REQUIRED WORK
Find each line in the records below that contains the word "toolbar", and copy it out.

• • •

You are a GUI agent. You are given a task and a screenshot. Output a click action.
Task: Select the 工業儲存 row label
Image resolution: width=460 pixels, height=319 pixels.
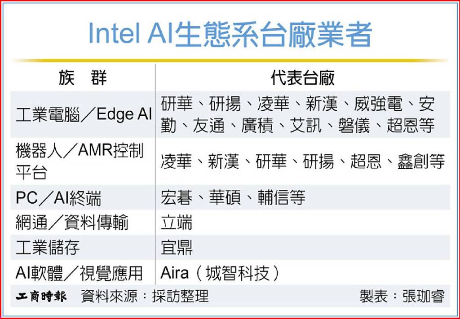[x=48, y=248]
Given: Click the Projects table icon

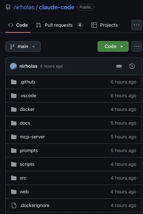Looking at the screenshot, I should click(94, 25).
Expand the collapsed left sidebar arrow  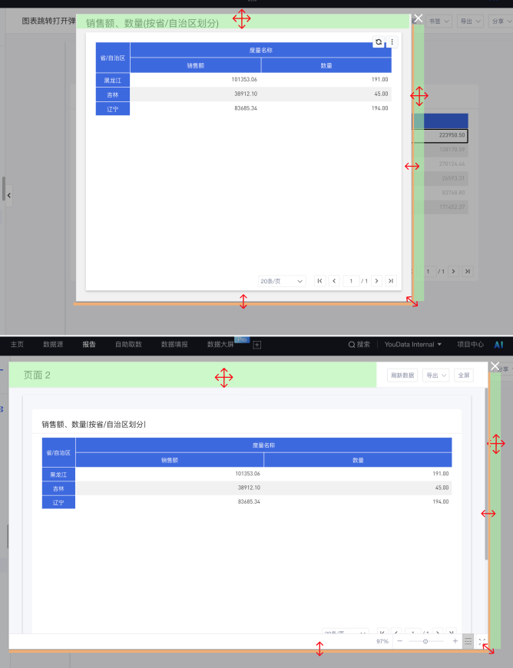pos(8,196)
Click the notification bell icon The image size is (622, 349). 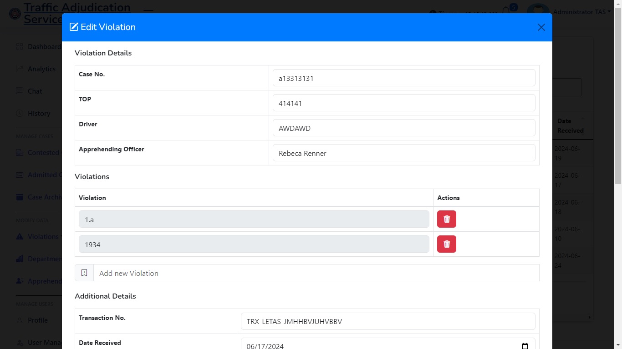tap(506, 11)
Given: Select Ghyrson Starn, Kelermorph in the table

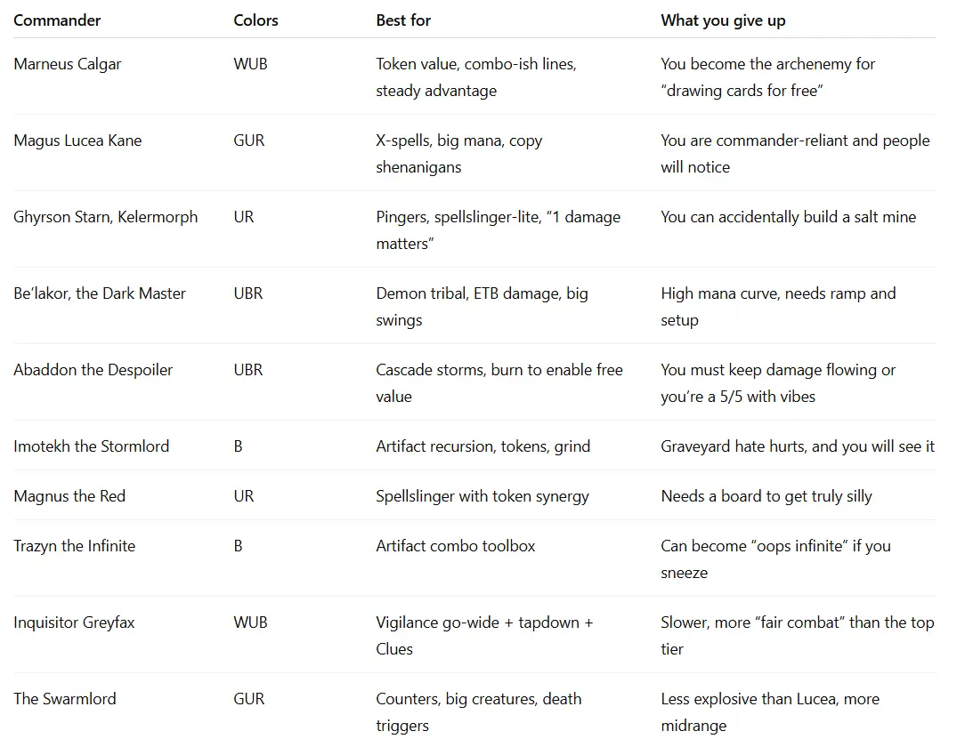Looking at the screenshot, I should point(106,217).
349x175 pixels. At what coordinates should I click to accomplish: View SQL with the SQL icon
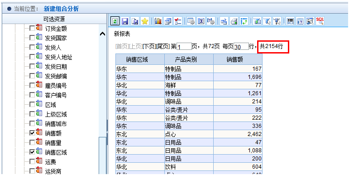[x=320, y=21]
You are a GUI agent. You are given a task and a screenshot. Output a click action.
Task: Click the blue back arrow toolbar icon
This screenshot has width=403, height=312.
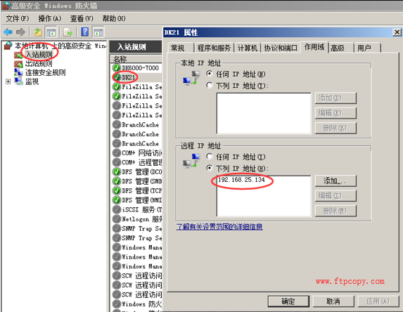8,32
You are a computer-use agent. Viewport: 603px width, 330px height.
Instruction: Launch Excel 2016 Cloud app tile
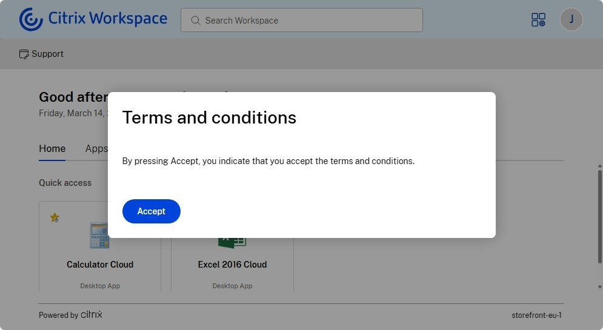point(232,265)
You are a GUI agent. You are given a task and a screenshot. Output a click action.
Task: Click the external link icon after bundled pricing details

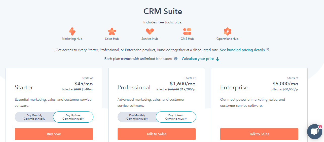point(267,50)
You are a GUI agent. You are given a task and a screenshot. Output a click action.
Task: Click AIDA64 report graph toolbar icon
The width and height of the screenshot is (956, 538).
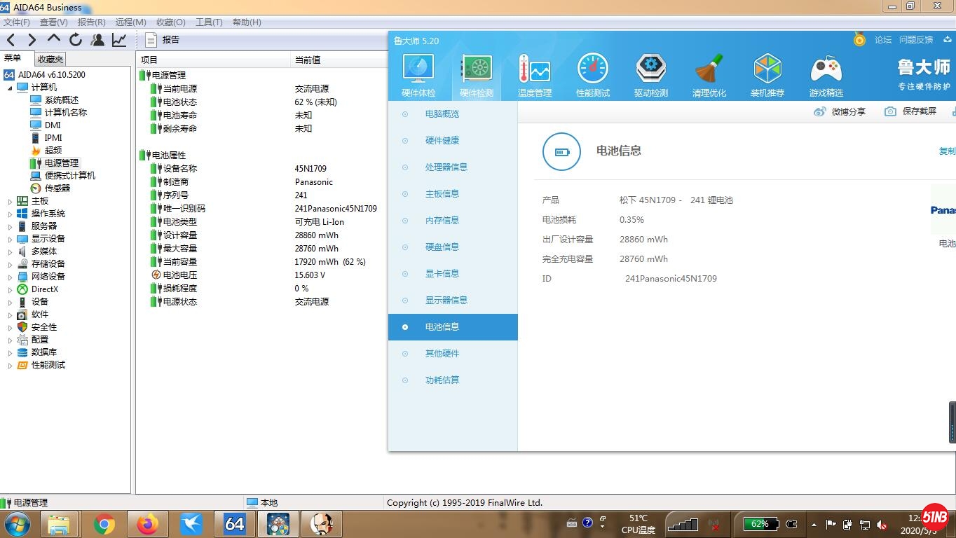pos(119,40)
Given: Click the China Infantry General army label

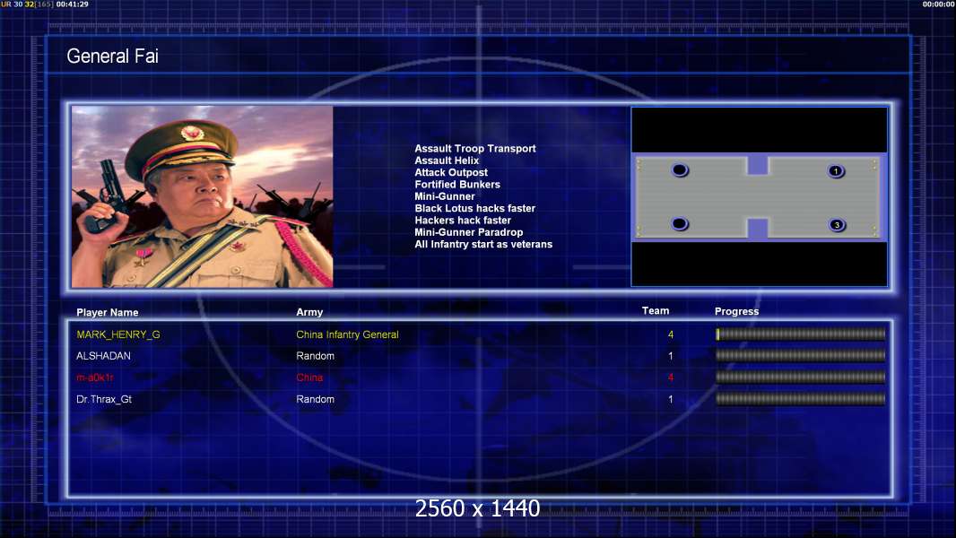Looking at the screenshot, I should point(347,334).
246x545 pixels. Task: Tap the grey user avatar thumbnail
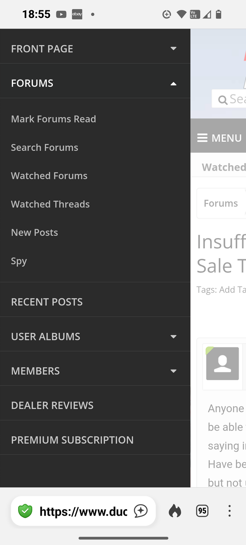tap(222, 363)
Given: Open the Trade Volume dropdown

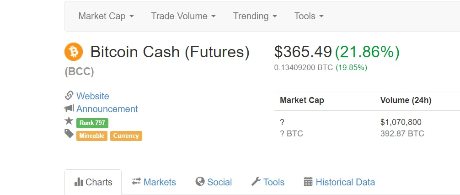Looking at the screenshot, I should 183,16.
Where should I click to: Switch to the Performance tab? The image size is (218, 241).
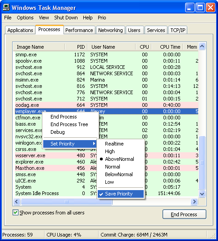(x=79, y=30)
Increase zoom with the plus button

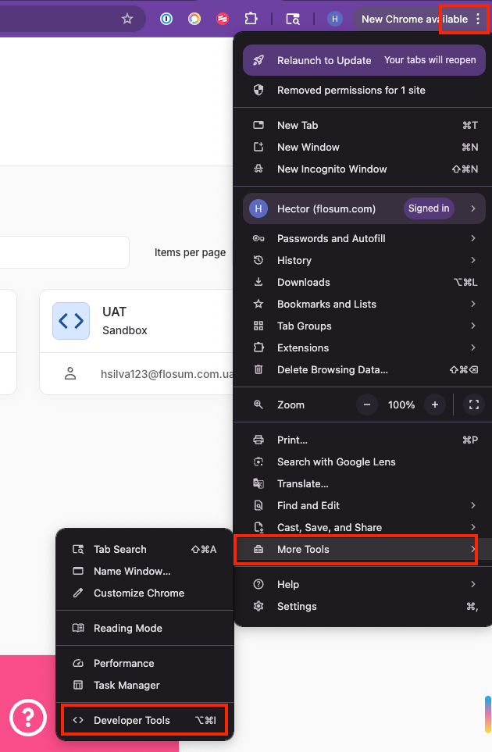[435, 405]
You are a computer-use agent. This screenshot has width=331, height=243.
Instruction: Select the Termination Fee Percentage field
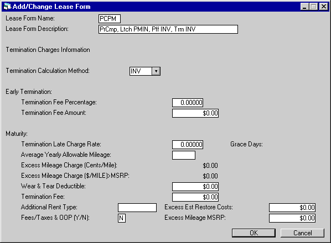pyautogui.click(x=188, y=103)
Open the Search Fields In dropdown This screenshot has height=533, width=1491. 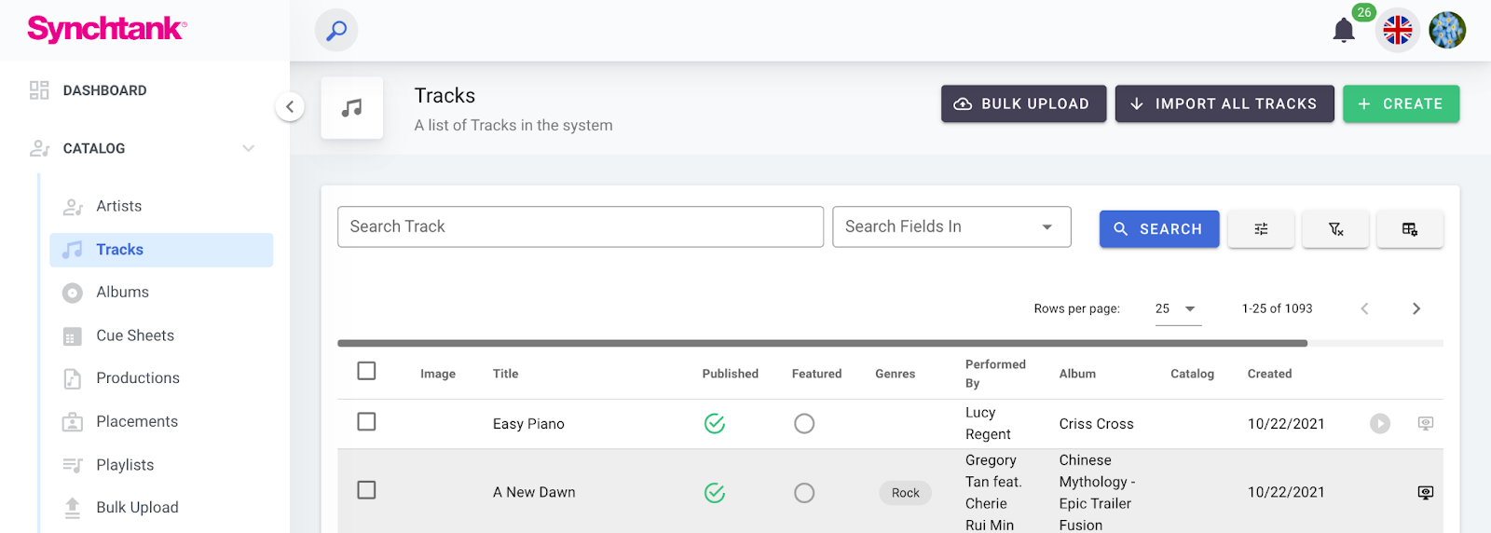click(951, 227)
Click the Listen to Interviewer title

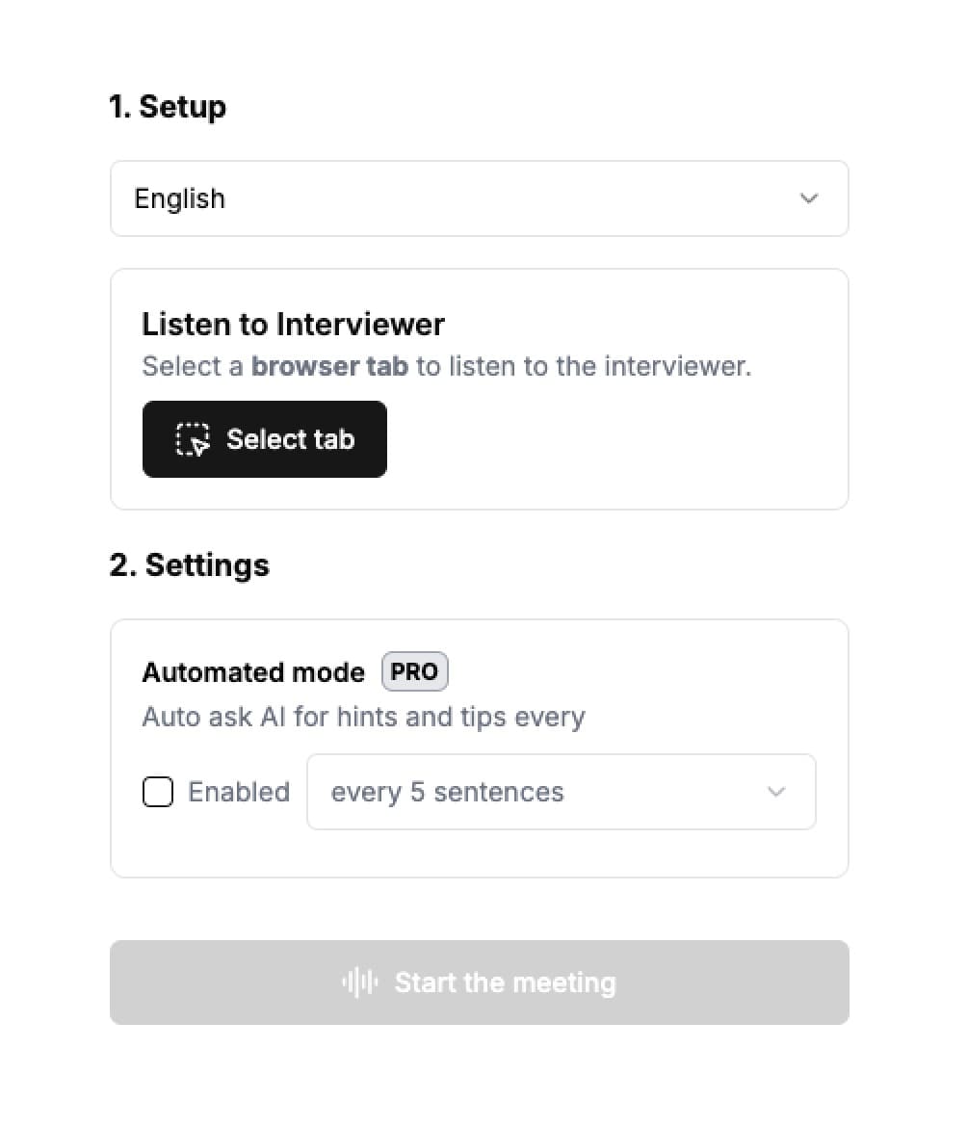click(x=293, y=325)
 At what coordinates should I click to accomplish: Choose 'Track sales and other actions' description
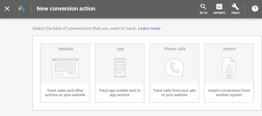pyautogui.click(x=65, y=93)
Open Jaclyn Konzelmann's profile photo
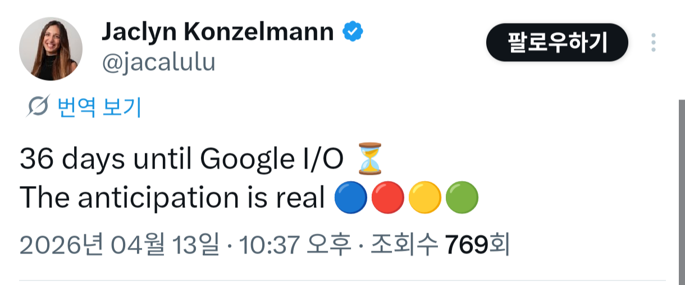 (51, 49)
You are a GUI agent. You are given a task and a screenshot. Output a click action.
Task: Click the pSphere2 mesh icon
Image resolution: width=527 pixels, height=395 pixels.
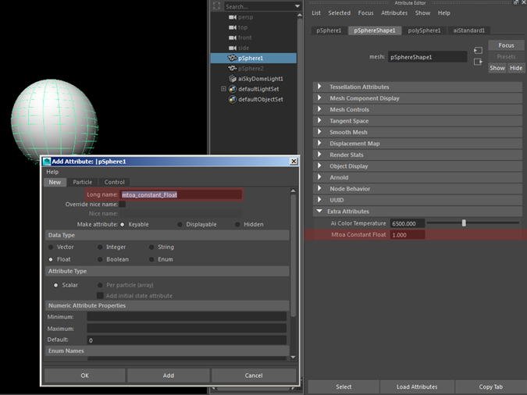coord(232,68)
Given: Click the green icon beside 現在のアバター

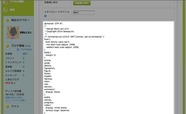Looking at the screenshot, I should click(7, 20).
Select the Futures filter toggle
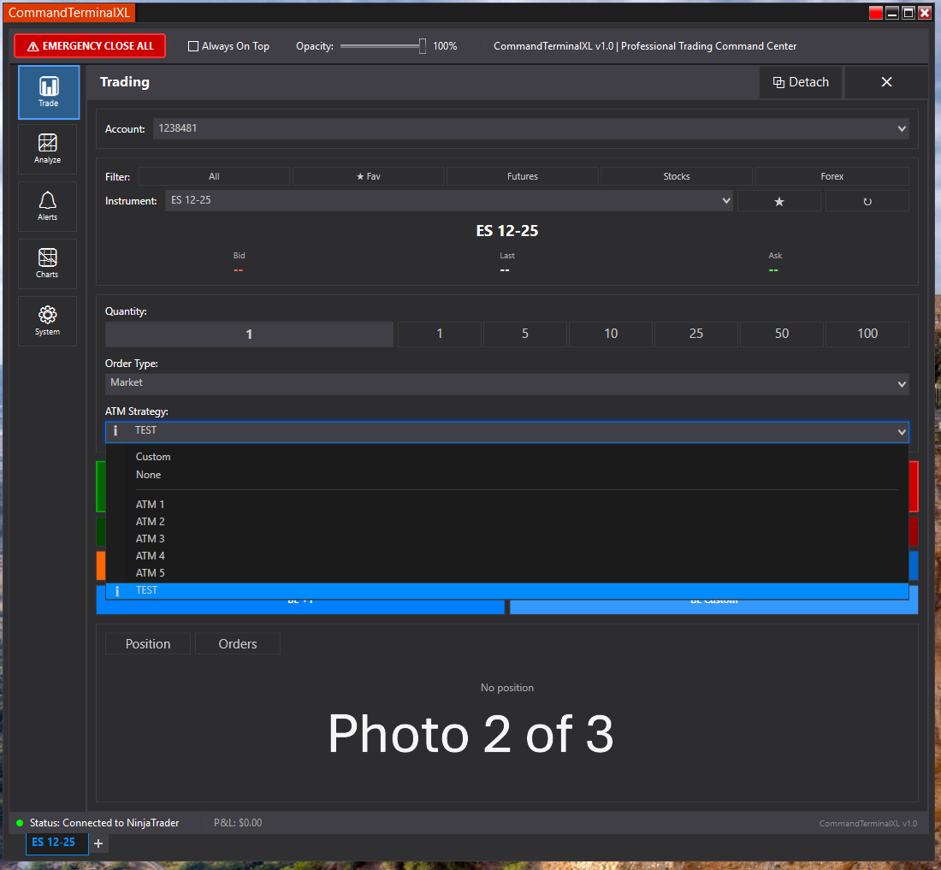 [522, 176]
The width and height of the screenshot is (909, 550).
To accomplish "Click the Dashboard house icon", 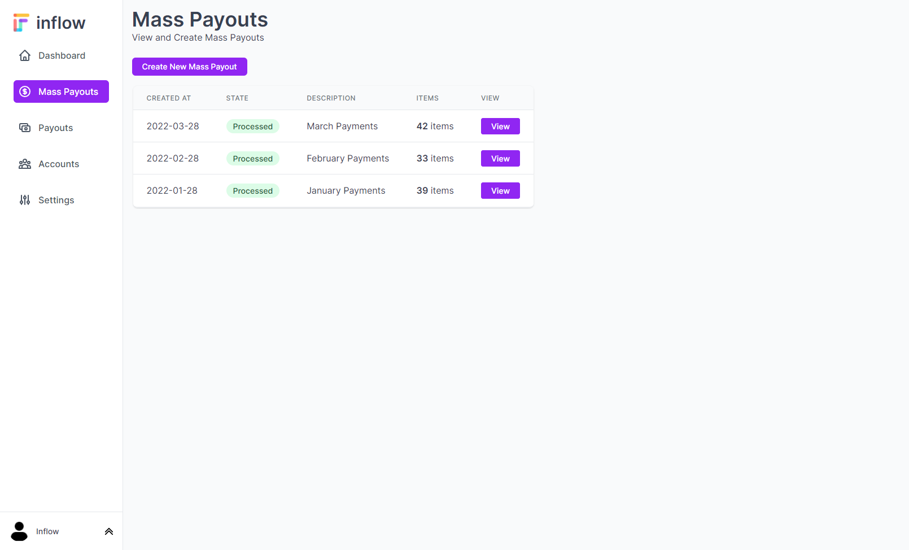I will (25, 55).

• • •

YOUR SOLUTION
Task: Click the blue back arrow toolbar icon
Task: Click AIDA64 report graph toolbar icon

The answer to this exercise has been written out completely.